* [Dataset entries]:
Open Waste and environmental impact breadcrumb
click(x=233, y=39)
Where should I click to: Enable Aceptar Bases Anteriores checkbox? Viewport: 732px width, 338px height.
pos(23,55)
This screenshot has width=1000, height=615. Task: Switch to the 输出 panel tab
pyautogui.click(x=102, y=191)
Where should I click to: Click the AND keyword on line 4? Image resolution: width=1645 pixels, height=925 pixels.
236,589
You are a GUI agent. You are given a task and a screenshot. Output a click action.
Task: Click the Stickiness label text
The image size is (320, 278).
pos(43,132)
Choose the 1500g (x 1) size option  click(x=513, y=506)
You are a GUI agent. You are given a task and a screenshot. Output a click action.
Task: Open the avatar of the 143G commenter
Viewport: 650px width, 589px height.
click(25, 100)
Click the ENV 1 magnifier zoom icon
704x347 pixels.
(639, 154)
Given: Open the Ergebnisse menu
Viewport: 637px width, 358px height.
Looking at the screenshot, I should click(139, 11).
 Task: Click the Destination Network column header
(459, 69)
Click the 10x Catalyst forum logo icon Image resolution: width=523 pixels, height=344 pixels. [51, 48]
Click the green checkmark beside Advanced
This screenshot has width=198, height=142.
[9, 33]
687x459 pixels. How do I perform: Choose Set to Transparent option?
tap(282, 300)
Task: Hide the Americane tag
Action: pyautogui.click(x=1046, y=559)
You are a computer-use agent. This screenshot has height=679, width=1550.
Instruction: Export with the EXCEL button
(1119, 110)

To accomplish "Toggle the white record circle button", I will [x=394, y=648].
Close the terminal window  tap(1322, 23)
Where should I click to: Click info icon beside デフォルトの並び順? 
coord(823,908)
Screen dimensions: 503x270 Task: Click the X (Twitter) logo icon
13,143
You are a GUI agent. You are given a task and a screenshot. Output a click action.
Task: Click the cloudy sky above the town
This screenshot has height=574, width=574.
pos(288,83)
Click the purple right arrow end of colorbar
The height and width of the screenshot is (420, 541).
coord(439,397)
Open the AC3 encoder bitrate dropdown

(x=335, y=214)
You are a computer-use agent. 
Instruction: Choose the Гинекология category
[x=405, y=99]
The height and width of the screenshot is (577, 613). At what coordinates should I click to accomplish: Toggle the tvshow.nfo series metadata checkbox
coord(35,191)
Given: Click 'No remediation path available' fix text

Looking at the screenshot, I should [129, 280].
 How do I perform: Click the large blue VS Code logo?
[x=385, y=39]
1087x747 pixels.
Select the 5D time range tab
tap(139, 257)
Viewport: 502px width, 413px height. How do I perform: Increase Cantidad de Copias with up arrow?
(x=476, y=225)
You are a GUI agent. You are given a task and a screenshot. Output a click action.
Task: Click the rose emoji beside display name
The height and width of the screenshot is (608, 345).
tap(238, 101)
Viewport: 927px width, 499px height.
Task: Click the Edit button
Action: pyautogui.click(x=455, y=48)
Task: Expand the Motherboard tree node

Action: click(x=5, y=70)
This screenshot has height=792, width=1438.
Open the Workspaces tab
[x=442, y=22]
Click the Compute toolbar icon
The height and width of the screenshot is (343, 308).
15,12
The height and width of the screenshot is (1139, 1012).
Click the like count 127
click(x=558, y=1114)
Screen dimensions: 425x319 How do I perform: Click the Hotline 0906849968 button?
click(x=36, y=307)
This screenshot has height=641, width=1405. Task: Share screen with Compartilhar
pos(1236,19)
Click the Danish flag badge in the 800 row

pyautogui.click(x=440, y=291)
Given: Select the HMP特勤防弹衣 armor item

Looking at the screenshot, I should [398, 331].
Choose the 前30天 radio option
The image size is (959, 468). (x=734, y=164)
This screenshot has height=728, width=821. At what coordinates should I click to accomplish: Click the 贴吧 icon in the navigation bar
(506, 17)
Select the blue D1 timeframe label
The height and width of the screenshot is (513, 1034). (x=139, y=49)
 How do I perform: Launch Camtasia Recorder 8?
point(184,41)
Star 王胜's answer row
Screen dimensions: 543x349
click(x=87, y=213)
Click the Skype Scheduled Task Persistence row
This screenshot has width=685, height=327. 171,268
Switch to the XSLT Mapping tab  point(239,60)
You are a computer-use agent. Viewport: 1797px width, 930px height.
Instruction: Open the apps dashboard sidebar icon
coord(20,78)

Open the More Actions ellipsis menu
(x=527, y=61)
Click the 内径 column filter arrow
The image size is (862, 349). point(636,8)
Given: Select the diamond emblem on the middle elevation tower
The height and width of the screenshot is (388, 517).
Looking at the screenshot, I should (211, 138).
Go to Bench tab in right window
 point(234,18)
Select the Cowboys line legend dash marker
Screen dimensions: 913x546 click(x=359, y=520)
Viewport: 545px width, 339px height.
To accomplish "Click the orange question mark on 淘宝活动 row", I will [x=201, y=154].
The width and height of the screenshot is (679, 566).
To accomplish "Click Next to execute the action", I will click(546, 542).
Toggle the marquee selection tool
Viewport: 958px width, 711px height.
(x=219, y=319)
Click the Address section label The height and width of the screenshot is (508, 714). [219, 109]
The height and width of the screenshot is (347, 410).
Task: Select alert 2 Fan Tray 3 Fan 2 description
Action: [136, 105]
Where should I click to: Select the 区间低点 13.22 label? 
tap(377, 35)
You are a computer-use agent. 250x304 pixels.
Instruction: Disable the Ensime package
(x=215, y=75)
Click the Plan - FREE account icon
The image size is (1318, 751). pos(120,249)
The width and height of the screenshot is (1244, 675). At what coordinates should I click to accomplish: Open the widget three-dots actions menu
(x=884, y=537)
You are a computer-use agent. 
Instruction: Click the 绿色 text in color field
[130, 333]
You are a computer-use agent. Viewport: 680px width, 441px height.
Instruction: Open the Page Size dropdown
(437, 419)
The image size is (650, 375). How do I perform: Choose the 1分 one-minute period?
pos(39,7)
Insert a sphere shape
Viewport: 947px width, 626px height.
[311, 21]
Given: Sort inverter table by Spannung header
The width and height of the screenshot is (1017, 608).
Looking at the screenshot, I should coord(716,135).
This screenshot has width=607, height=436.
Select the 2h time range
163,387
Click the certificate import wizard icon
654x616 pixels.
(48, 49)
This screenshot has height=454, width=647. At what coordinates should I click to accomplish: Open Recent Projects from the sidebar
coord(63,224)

* [Task item]: Print again the lines of the entries above that fall between the line holding "This screenshot has width=1000, height=615." and the line holding "Given: Open the Ergebnisse menu", inclusive, exactly as they stand.

* [Response to the task]:
This screenshot has width=1000, height=615. Task: Switch to the 输出 panel tab
pyautogui.click(x=102, y=191)
Where should I click to: Click the AND keyword on line 4? Image resolution: width=1645 pixels, height=925 pixels.
236,589
You are a GUI agent. You are given a task and a screenshot. Output a click action.
Task: Click the Stickiness label text
The image size is (320, 278).
pos(43,132)
Choose the 1500g (x 1) size option  click(x=513, y=506)
You are a GUI agent. You are given a task and a screenshot. Output a click action.
Task: Open the avatar of the 143G commenter
Viewport: 650px width, 589px height.
click(25, 100)
Click the ENV 1 magnifier zoom icon
704x347 pixels.
(639, 154)
Given: Open the Ergebnisse menu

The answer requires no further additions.